Answer these from the passage on Queen Mab:
(a) Which centuries provide the best records of Queen Mab as a named figure?
(b) According to W. P. Reeves, whose name besides Mab did Shakespeare likely borrow?
(c) Who wrote that Dame Abonde led "nocturnal ladies"?

**EXTRACT PROVIDED:**
** BEGIN **

Our best records for Queen Mab as a named figure come from literature, especially from the late 16th and 17th centuries, especially William Shakespeare.
The big question is, did Shakespeare give the Queen of the Fairies her name, or was he using an existing folk name? In some ways, I’m not sure it matters. It might be difficult to figure out which fairy lore comes from Shakespeare, and which fairy lore Shakespeare included. Who influenced whom?
For W. P. Reeves, he suspects that while Shakespeare had enough of an imagination to invent Mab’s name, “one can hardly escape the feeling that he borrowed the idea, and the name, as he did that of Titania” (1902: 11).
Mab’s Possible Origins
There’s a theory that Mab is a shortened version of Dame Abonde. She was part of the French fairy court in the Middle Ages. William of Auvergne, bishop of Paris, wrote that she led “nocturnal ladies”, who gifted abundance to houses they visited (Keightley 1870). It’s an incredibly tenuous link.

** END **

**COLLECTED MATERIAL:**
** BEGIN **

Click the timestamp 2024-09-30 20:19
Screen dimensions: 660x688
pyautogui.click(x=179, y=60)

** END **

**EXERCISE ANSWER:**
(a) The late 16th and 17th centuries.
(b) Titania's.
(c) William of Auvergne, bishop of Paris.